Tudo se passa em uma cidade, ou um mundo não tão distante ou apocalíptico assim, em que todos parecem sofrer de depressão e o cinza é a cor dominante das roupas, do céu e das paisagens. No início do filme, inclusive, a única parte colorida é exatamente a loja da família Tuvache, composta pelo pai, Mishima, a mãe, Lucrèce, e, até então, um filho e uma filha adolescentes, Alan e Marilyn. Todos sonham em morrer e discutem a melhor maneira de fazê-lo.

A reviravolta é a terceira gravidez de Lucrèce. Ao ver o filme, é possível até se perguntar como um ambiente tão estéril poderia ser minimamente adequado à ideia de uma gravidez. Para completar, o bebê, Vincent, nasce feliz, o que causa estranheza em todos à sua volta, e repulsa nos pais. Apesar de tudo, Vincent é uma espécie de Pollyanna necessária, chegando até a conversar com clientes da loja de seus pais para que desistissem de pôr fim à vida. O filme, um musical, a partir de então, conta o processo de como a alegria do menino feliz se espalha pela cidade.

Trazer a vida de volta

Considero que o papel a ser desempenhado por narrativas que abordem direta ou indiretamente o suicídio, depressão e outras doenças mentais seja o de inspirar pessoas em situações difíceis a encontrar motivações para viver. Infelizmente, não é o que acontece nos produtos mais famosos ligados à temática, que parecem mais preocupados em apontar razões para a morte de seus personagens e explicá-las, em um detalhamento muitas vezes sórdido, para o público.

Tanto “A Elegância do Ouriço” quanto “A Pequena Loja de Suicídios” começam em um ponto no qual tudo já parece ser um caso perdido. Paloma, aos doze anos, estava decidida a incendiar sua casa e morrer em seguida; Renée, acostumou-se a ser ignorada e privou o mundo de seus pensamentos; a família Tuvache, em um mundo depressivo, tinha o negócio mais lucrativo possível. Por mais decidido que tudo parecesse, nada permanece. Nada era imutável.

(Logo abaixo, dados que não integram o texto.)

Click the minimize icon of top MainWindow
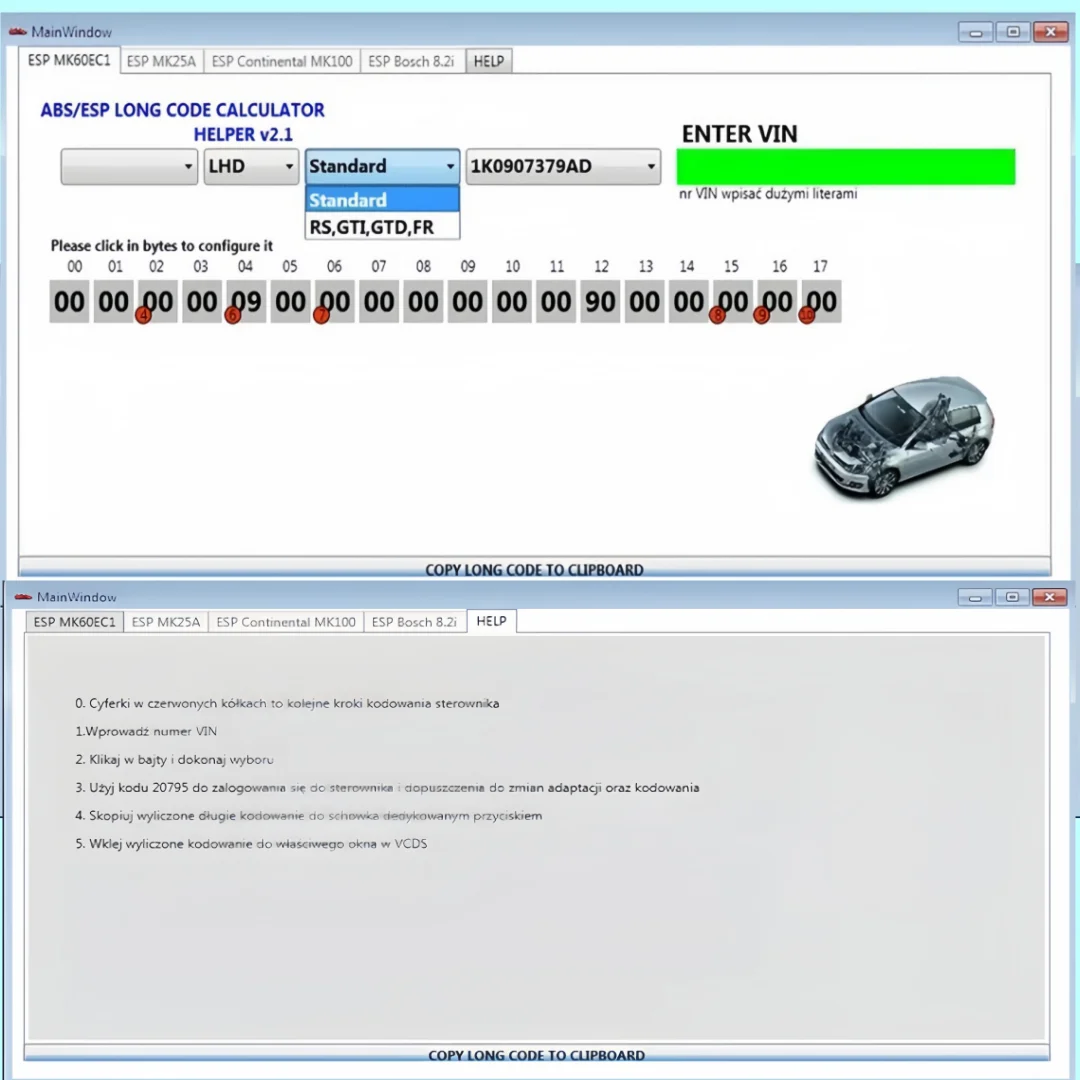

Além do mais, Renée e Vincent, aqueles que não pensam em suicídio, são os dois que, na maior parte de suas vidas, não foram ouvidos por muitos a seu redor. E, no entanto, sua busca constante por algum tipo de satisfação e felicidade é o que os mantém sãos em meio ao caos. São narrativas de um processo de enxergar felicidade em meio à tristeza e à melancolia generalizada. As obras não apresentam o mundo como completamente doce ou amargo, mas buscam encontrar a beleza em uma vida agridoce.